If you’re looking after children or grandchildren, you’ll know that it can be a great pleasure and sometimes hard work.
But did you know there’s more to it than that? Looking after the little ones can also keep your mind and body active, contributing greatly to your health and wellbeing.
It’s hard to sit still with kids around, and inevitably you’ll find yourself moving about more, staying active and getting a great workout. And those loving hugs and cuddles you share can work wonders on decreasing your stress levels.
Here are five exercises you can do with the kids to improve your mobility, strength and heart health:
Play ball. When did you last kick a football? It’s something that we often stop doing as we get older, but the chances are your children will want you to play with them. Remember to do some stretches first, though – try swinging your leg forward and back, bending and straightening your knee. This can help you avoid tweaking or jerking your knee when you kick the ball. If you’re struggling with your balance, stand on one leg and soften the knee of your supporting leg – think the flamingo stance. You might need to hold on to something to start with – but this is great for boosting bone strength, and is a fun game to play with the children in its own right.
Pick up the kids. Looking after kids can mean lots of lifting – onto swings, in and out of the car, picking them up for a hug. To do this without straining your back, try to squat down rather than bending over before lifting. Keep your legs hip width apart, pushing your bottom back rather than your knees forward. This will help to strengthen your glutes – the muscles in your bottom – which can in turn improve your balance.

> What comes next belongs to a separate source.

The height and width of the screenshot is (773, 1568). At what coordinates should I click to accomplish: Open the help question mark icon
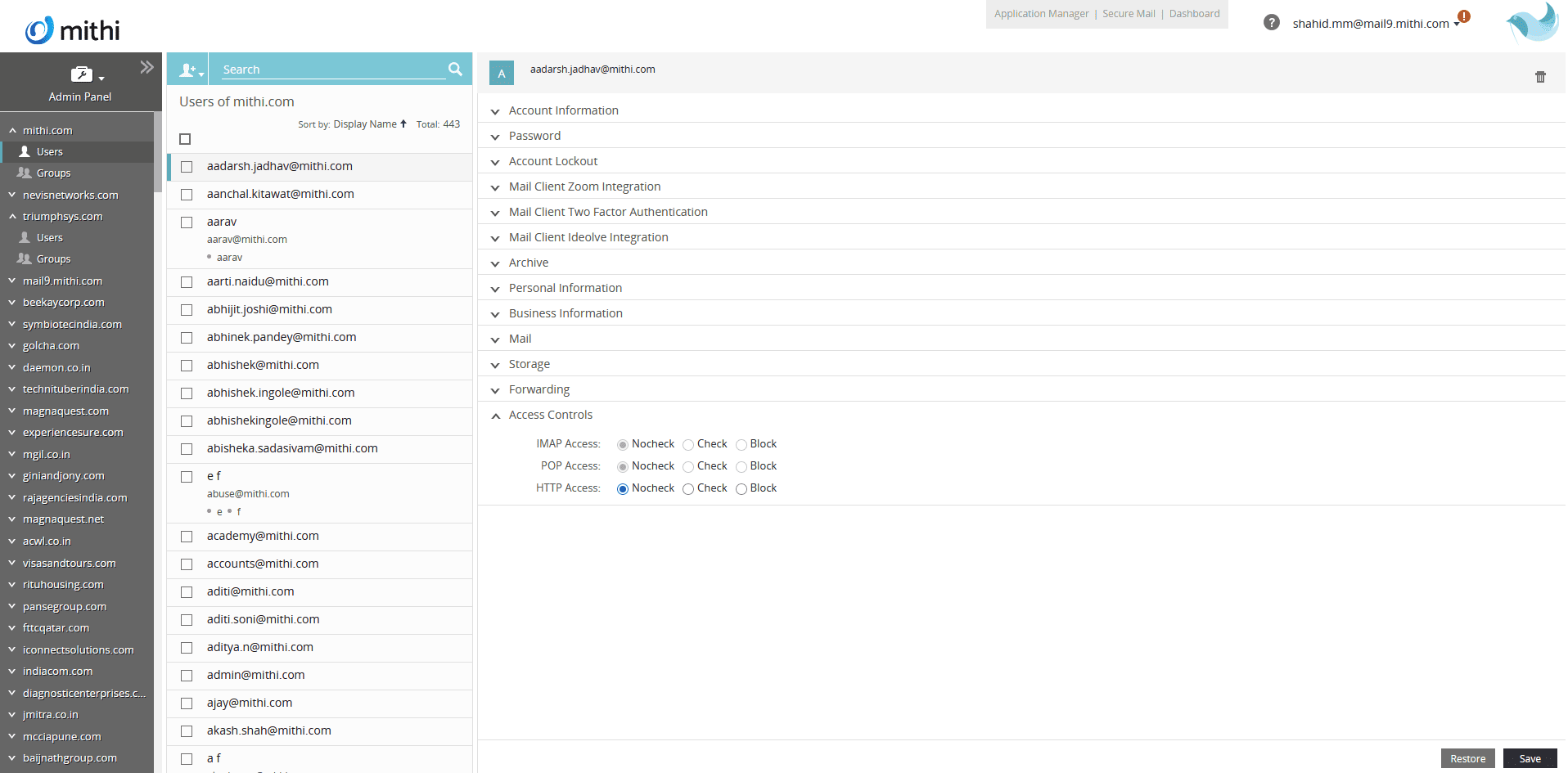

Get on the floor. If you watch kids play, you’ll notice they play endlessly on the floor, bobbing up and down all the time. As you get older it’s not so easy to get up and down quickly, but if you notice you’re huffing and puffing a lot then you might need to put in some practice. After the age of 50, we can lose muscle mass and strength at rather an alarming rate, but load-bearing or resistance exercises can help. Try this: bend one leg to kneel down on one knee, then the other. Then get up without using your hands – just place one foot on the carpet and push up to stand. Build up to 10 on each leg, increasing further the easier it becomes. Don’t do this exercise if you have knee problems – instead try using a resistance band to strengthen your legs.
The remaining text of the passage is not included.